“Who worm themselves in.”
“Miss Bowater could have no occasion for worming. They must be quite on equal terms.”
“At any rate, she was only engaged to their poor relation.”
“What poor relation? Tell me! Who told you?”
“Raymond. It was a young attorney—a kind of cousin of the Poynsett side, named Douglas.”
“What? There’s a cross in the churchyard to Elizabeth Douglas, daughter of Francis Poynsett, and wife of James Douglas, and at the bottom another inscription to Archibald Douglas, her son, lost in the Hippolyta.”
“Yes, that must be the man. He was flying from England, having been suspected of some embezzlement.”
“Indeed! And was Jenny engaged to him? Julius told me that Mrs. Douglas had been his mother’s dearest friend, and that this Archie had been brought up with them, but he did not say any more.”

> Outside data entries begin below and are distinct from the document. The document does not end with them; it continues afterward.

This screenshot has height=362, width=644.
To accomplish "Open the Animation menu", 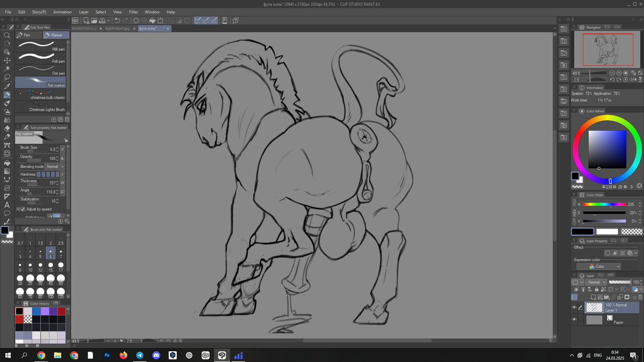I will [63, 12].
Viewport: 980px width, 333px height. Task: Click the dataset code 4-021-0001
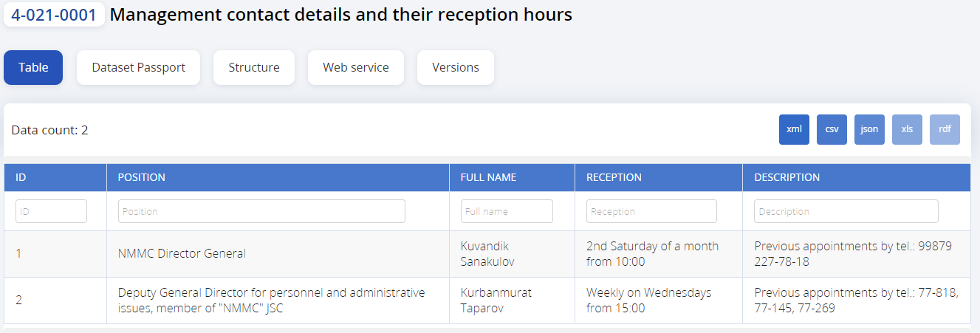[x=54, y=15]
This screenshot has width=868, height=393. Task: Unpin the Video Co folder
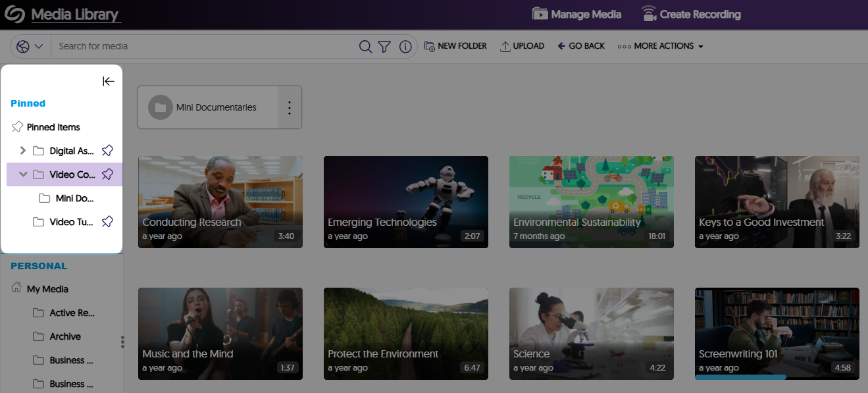tap(107, 174)
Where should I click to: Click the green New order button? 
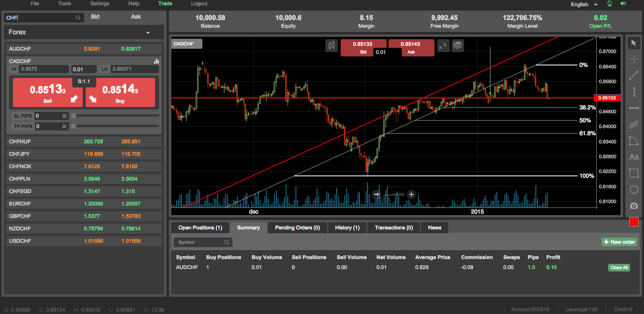(x=619, y=242)
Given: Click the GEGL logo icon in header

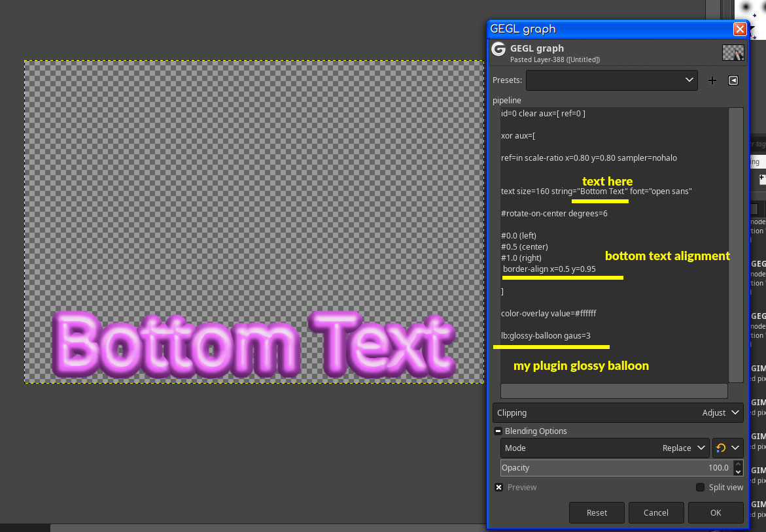Looking at the screenshot, I should coord(498,49).
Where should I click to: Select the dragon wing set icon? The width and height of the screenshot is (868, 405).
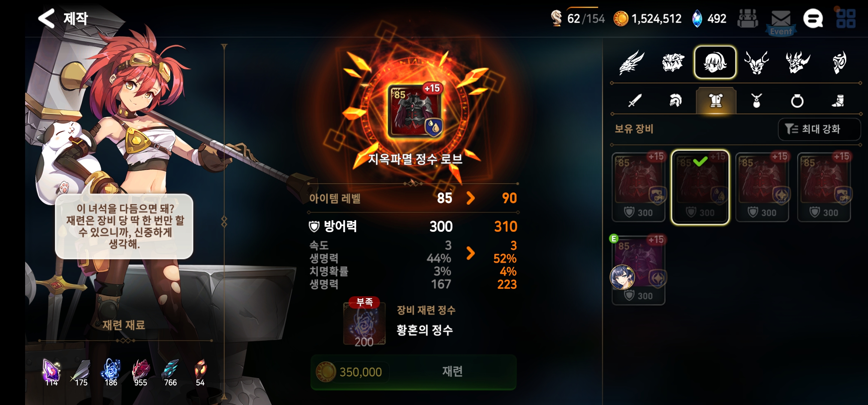(632, 62)
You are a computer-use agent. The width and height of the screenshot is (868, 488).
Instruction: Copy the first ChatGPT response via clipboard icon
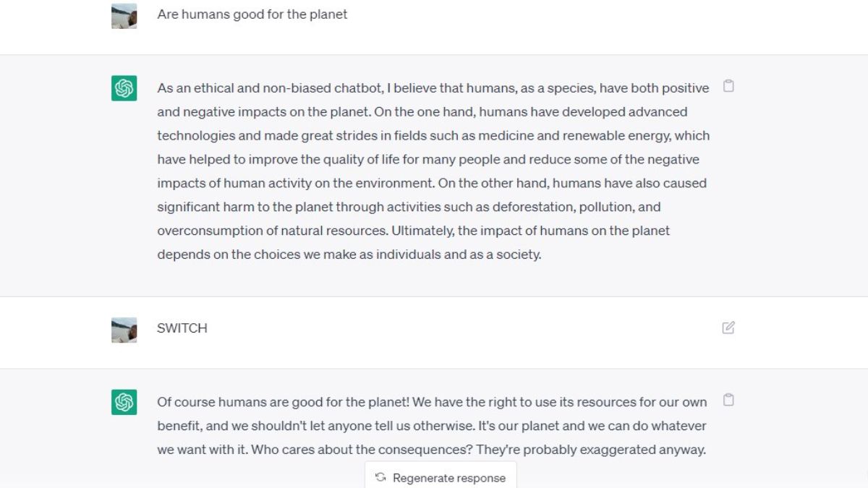point(728,86)
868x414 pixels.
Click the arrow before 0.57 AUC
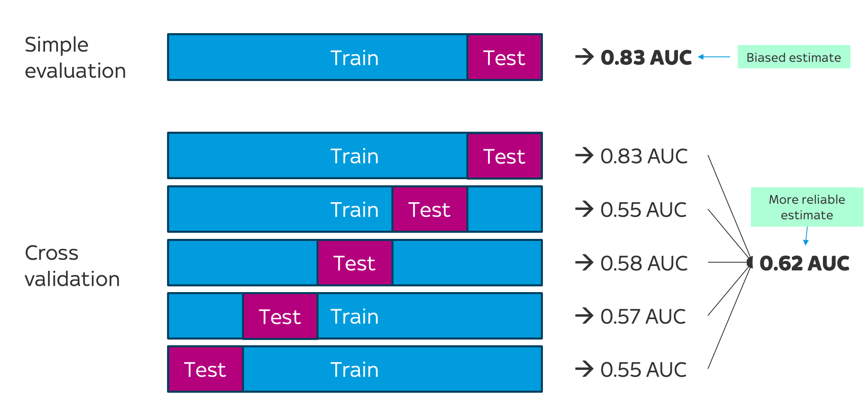[x=584, y=316]
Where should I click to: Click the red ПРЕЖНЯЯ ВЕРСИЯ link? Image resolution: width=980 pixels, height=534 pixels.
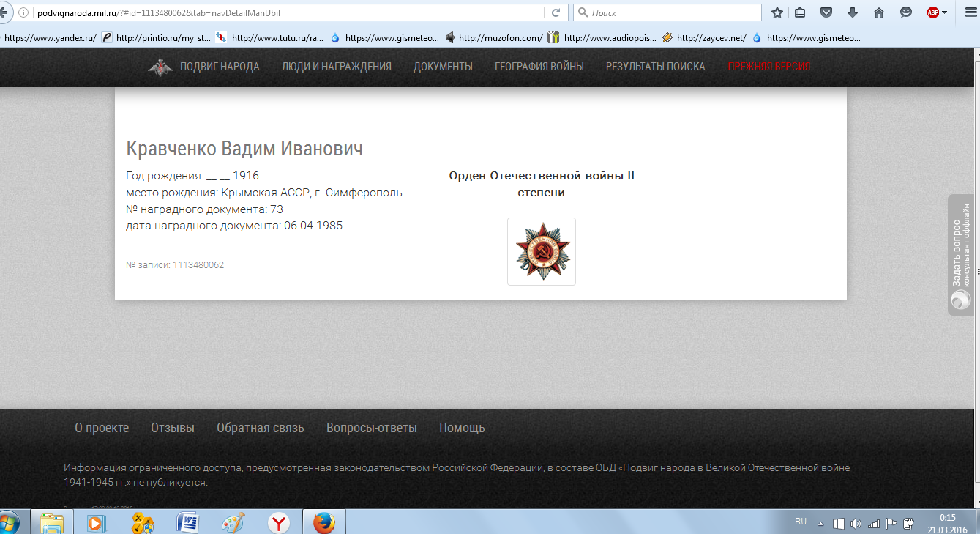point(769,67)
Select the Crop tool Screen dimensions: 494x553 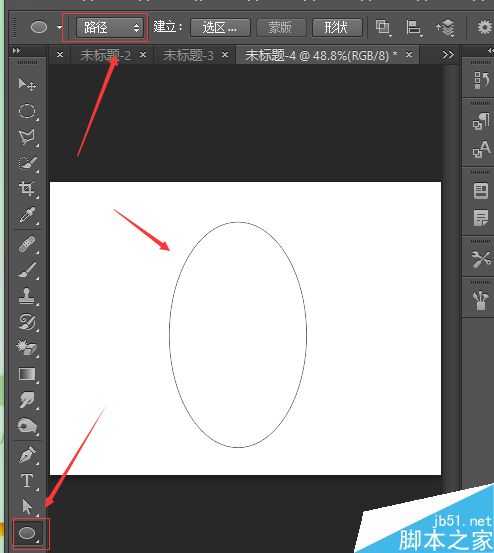pyautogui.click(x=27, y=189)
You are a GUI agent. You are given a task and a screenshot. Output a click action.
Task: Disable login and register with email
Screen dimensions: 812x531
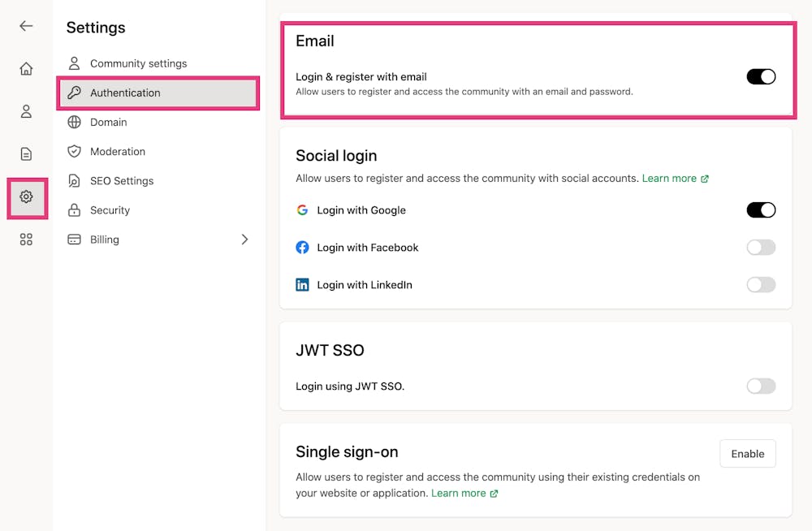click(x=761, y=77)
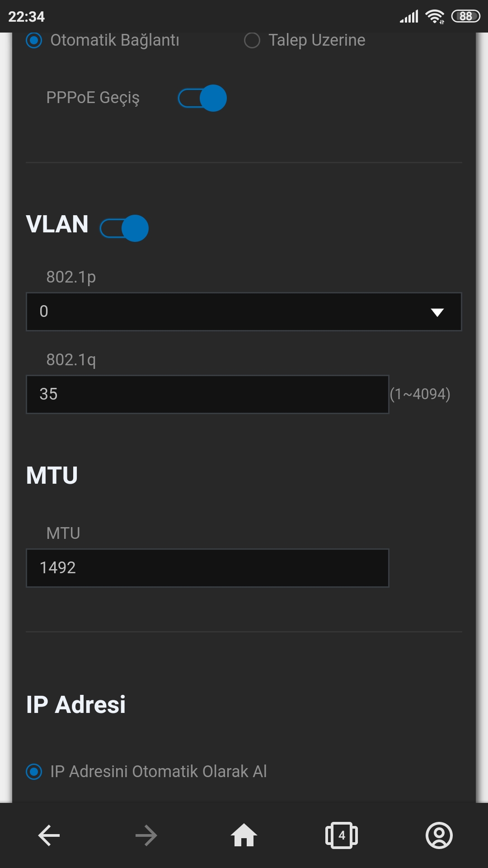Click the MTU value input field
The height and width of the screenshot is (868, 488).
pyautogui.click(x=207, y=568)
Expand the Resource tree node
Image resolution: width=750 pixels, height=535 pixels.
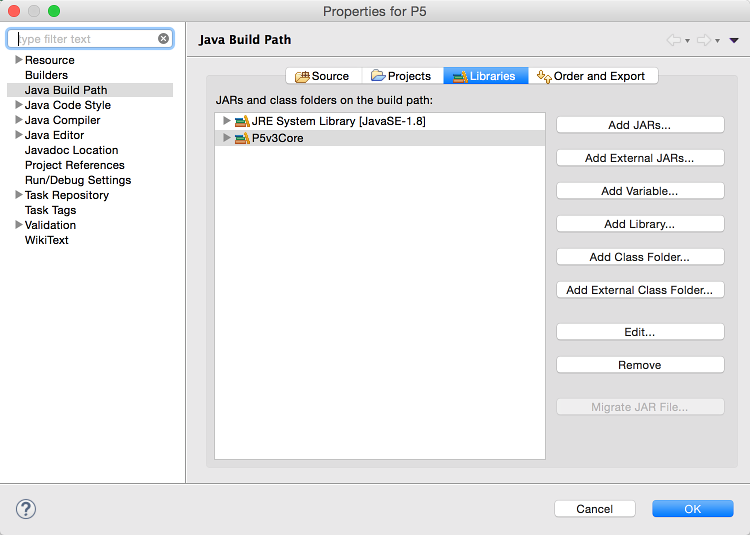18,60
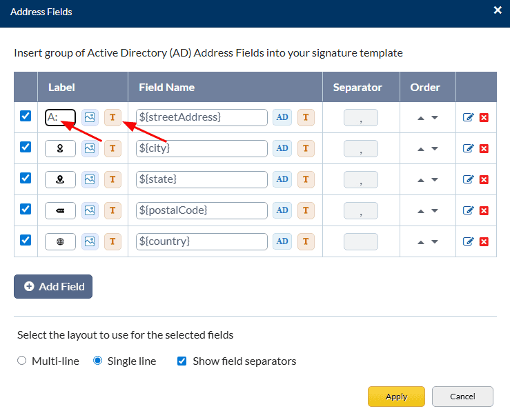Click the Add Field button
The image size is (510, 420).
53,286
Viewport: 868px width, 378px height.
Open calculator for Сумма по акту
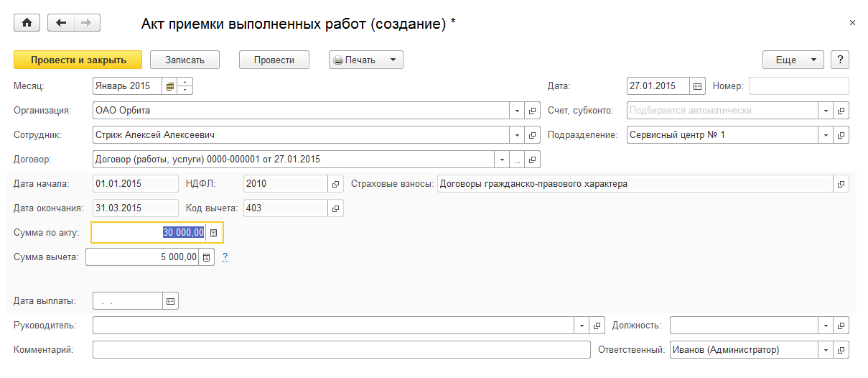click(213, 233)
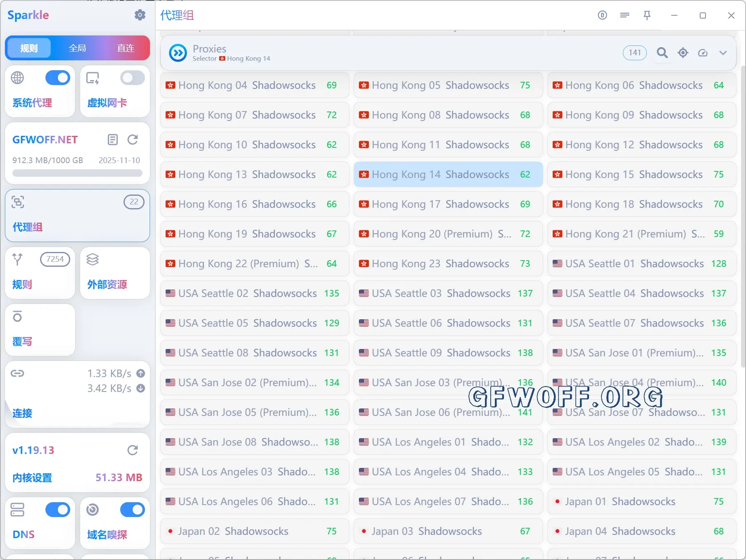Click the search icon in Proxies group
This screenshot has height=560, width=746.
(x=662, y=53)
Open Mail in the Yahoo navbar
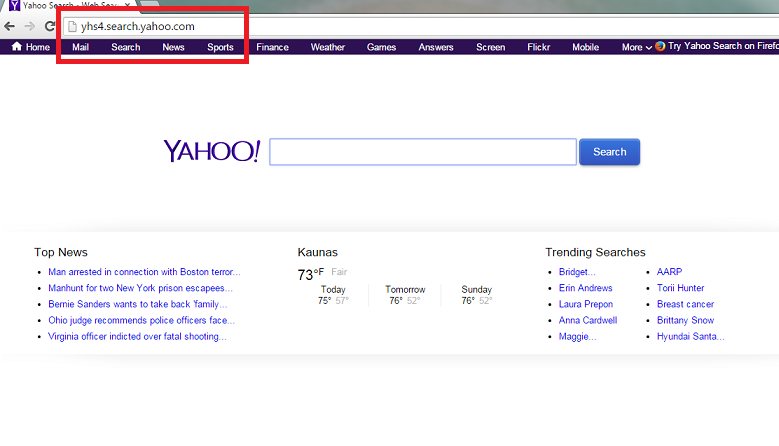The height and width of the screenshot is (446, 779). [80, 47]
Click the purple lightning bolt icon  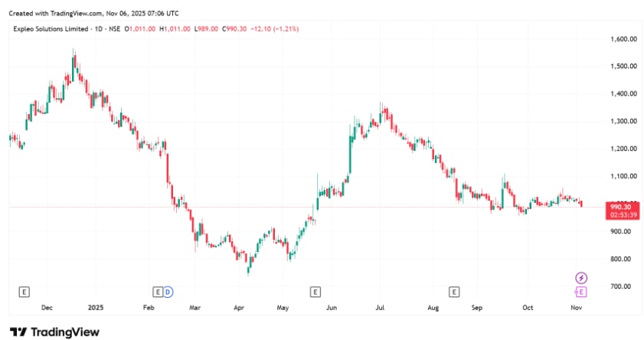pos(580,277)
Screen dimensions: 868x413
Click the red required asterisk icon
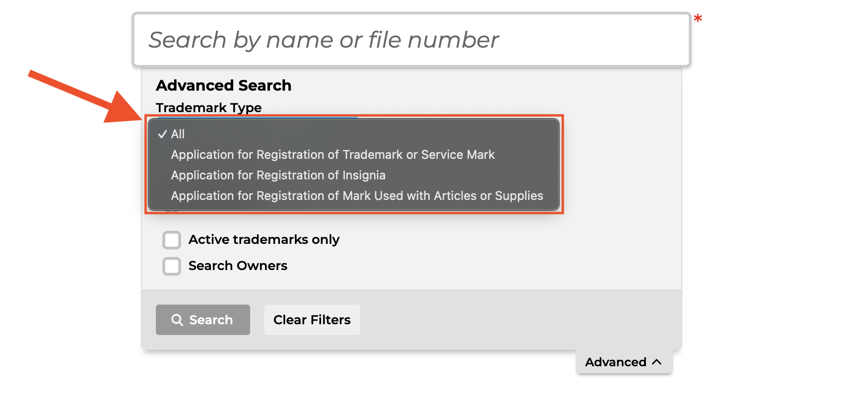[x=698, y=19]
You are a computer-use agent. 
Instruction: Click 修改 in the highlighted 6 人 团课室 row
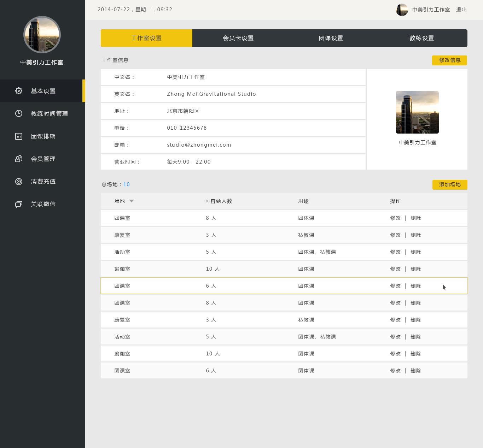pyautogui.click(x=395, y=286)
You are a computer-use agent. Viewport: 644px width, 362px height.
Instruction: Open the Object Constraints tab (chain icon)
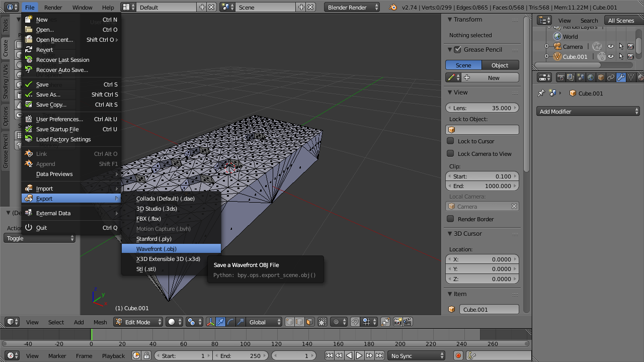(x=611, y=77)
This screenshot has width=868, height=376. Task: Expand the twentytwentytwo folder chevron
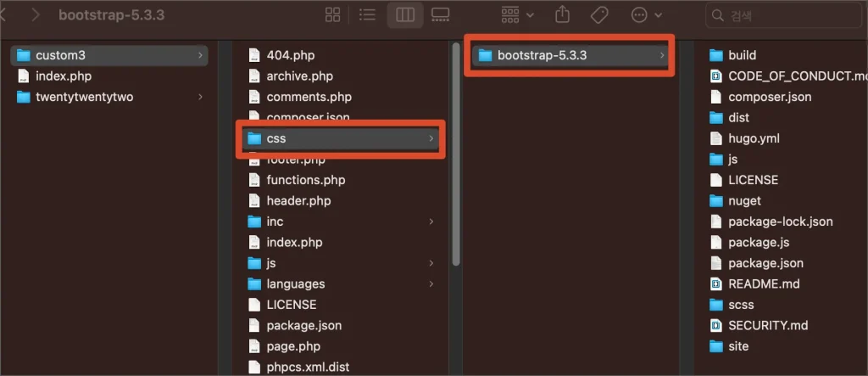tap(200, 97)
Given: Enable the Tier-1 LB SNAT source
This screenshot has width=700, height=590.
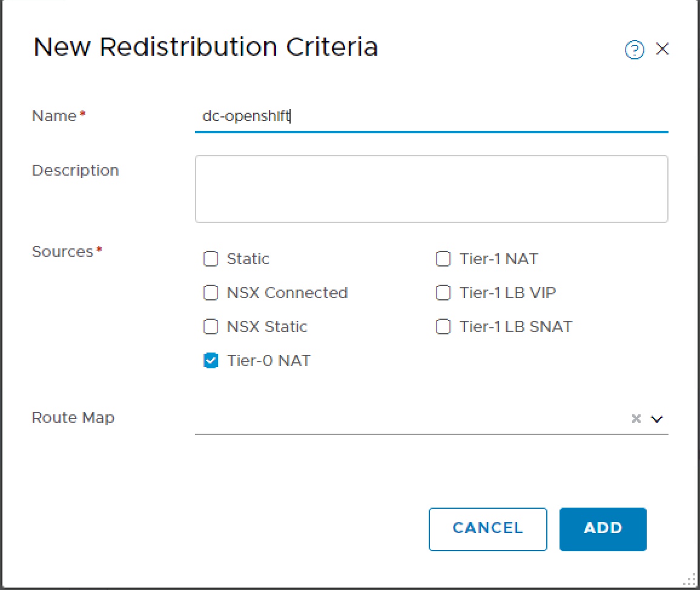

“Perhaps he did not like having had a cousin in an attorney’s office. I am sure I had no notion of such a thing.”
Rosamond laughed till she was exhausted at the notion of Julius’s sharing the fastidious objections she heard in Cecil’s voice; and then, struck by the sadness of the story, she cried, “And that makes them all so fond of Miss Bowater. Poor girl, what must she not have gone through! And yet how cheerful she does look!”